A happy day of art experiments. For years, so far, I've made and decorated frames as I needed for each painting, learning finishes as I went, comparing new ideas with past ones, but this is a slow process. Now I've decided to systematically analyse each component of the different surfaces, and experiment wildly to generate new and spectacular effects. So I started today by cutting lots of 200mm sections from 10x36mm pine and trying different combinations. For the first time I'm making my own gesso designed for wood which I can colour.

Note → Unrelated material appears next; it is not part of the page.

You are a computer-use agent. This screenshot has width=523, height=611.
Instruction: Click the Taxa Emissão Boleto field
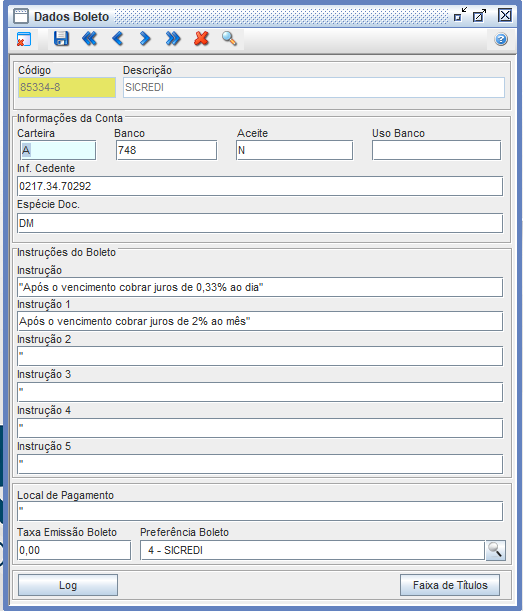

Sometimes, the grain is pretty and useful. The most basic design is simply staining the wood, but I haven't made samples of those simple things. I know that, for stain, solvent based is best as water based stains raise the grain and are generally very weak. The new Ronseal Colron stains are awful compared to their old ones. I use Morrells solvent based stain now, though generally I use Golden Fluid Acrylics (GFA) for decoration. GFA Carbon Black and water is the best black stain, better than any solvent based black I've used.
The layers of a frame: wood, filler (for big gaps), 3D decorations or applied mouldings, gesso (which can be viscous or thin, most commercial acrylic gessos are thin), paint layers, gold leaf (which can be over paint or over gesso, generally it's better to have a coloured base behind gold), then some spattering, (many frame designs I see have cracking or spotting), physical distressing (sanding, wire brush, wire wool rubbing, bashing), powder or dust, varnish. Any of these are optional and the colour of any layer can vary, and most of these steps can be repeated to make an infinity of choices.
So today I've started some systematic experiments which I can keep and refer to. This is already useful. I've never used green gesso for example, or any sort of green chalk base, but I can already see how nicely it works.
In other news, I announced a Flatspace sale, the first of several game sales this month.